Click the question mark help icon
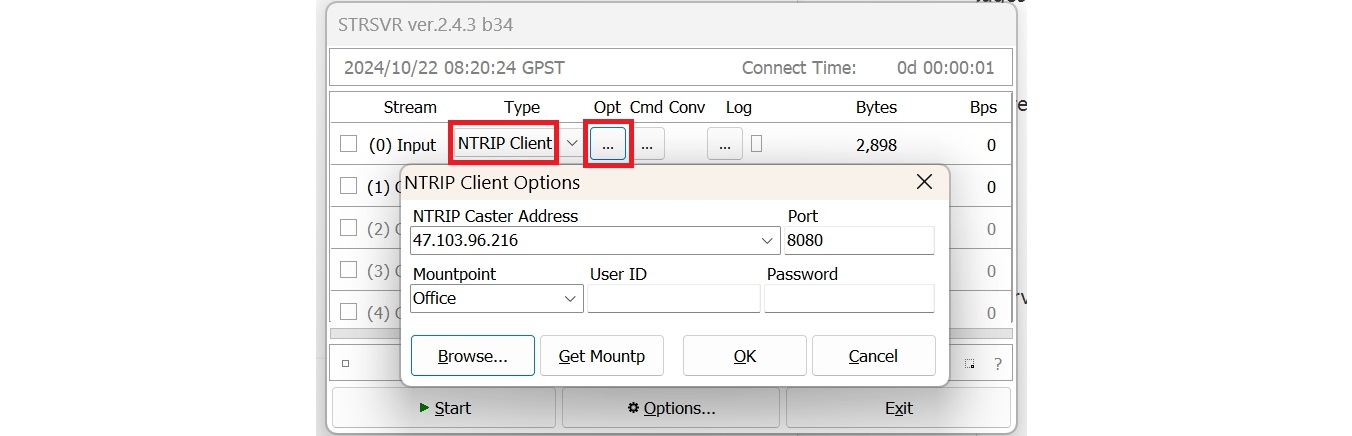This screenshot has height=436, width=1352. coord(997,364)
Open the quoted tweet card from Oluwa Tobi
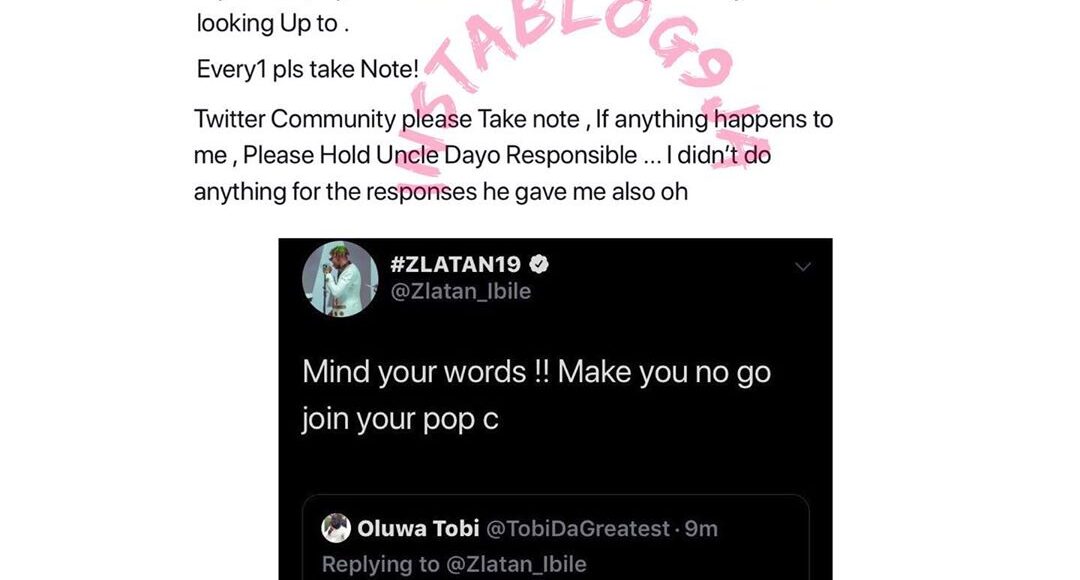Image resolution: width=1080 pixels, height=580 pixels. [x=555, y=537]

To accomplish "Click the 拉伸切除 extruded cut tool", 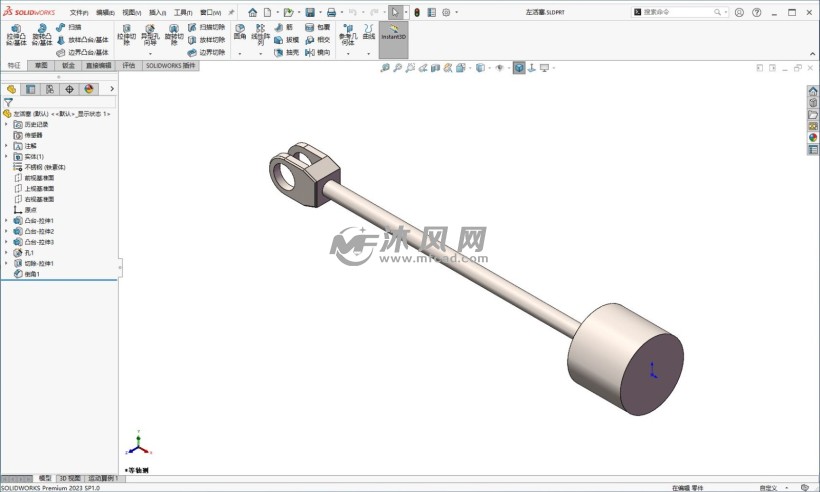I will coord(126,35).
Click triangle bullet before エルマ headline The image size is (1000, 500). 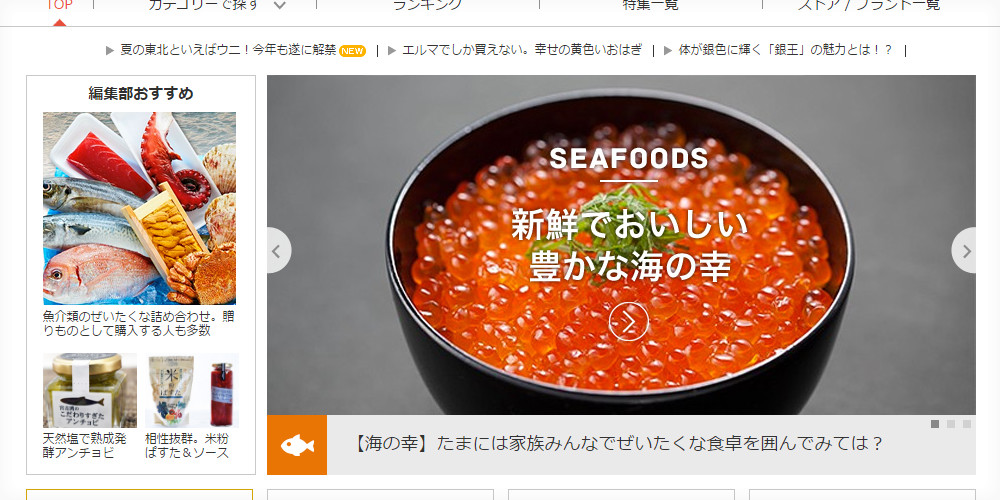click(392, 50)
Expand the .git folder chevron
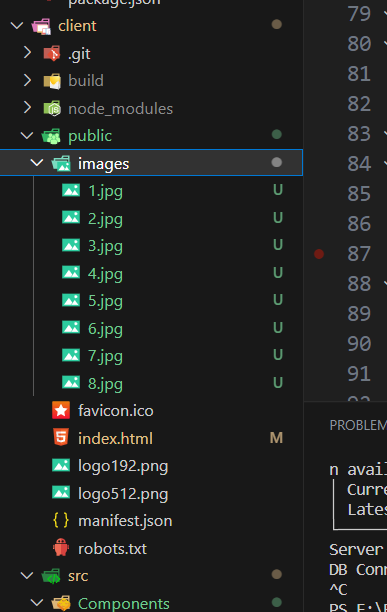 coord(27,52)
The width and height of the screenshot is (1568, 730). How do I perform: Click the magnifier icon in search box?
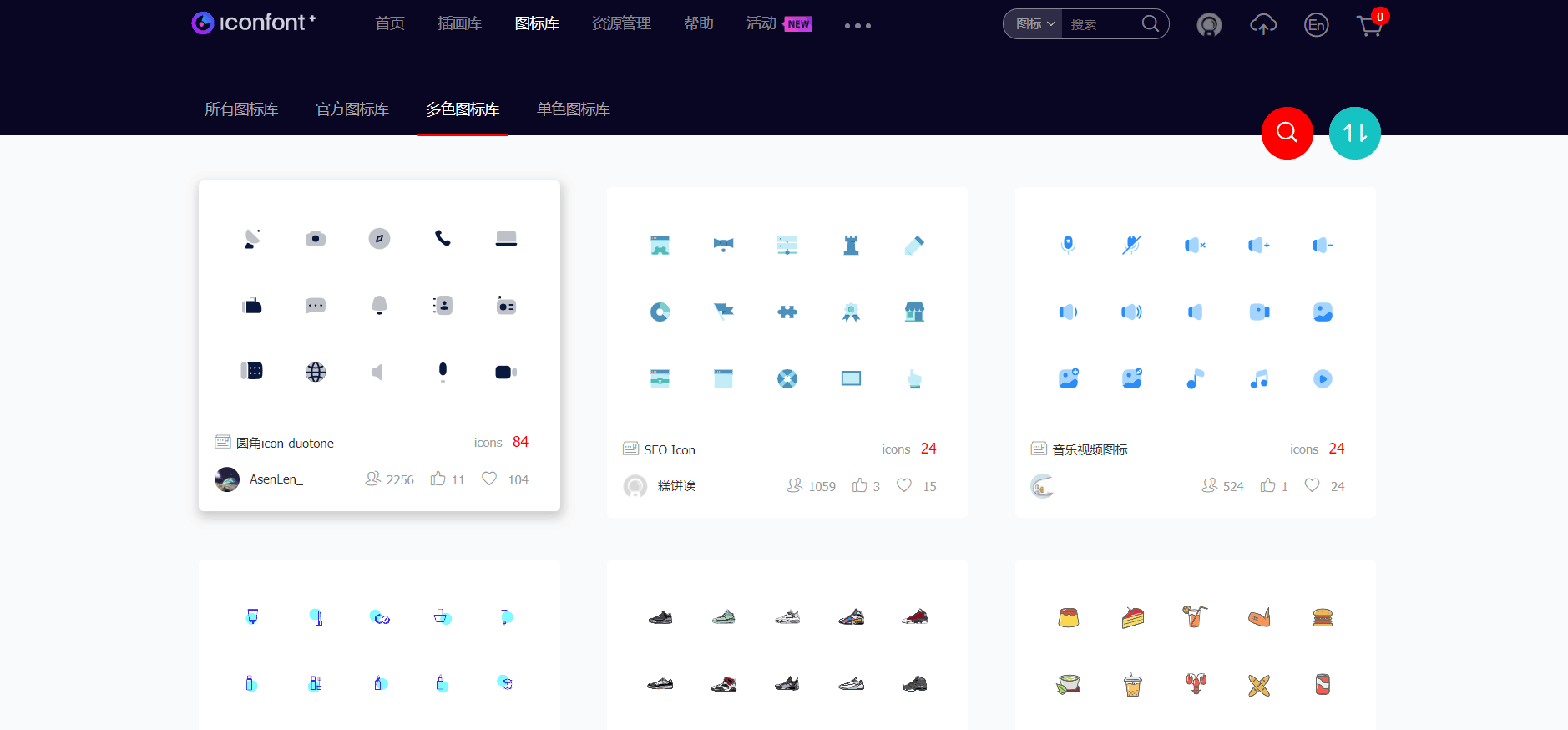coord(1150,24)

Exercise goal:
Give back exactly the lines from the one containing "The width and" through the last line above, both included, and none of the pictures.

Result:
The width and height of the screenshot is (1568, 730). How do I perform: Click the magnifier icon in search box?
coord(1150,24)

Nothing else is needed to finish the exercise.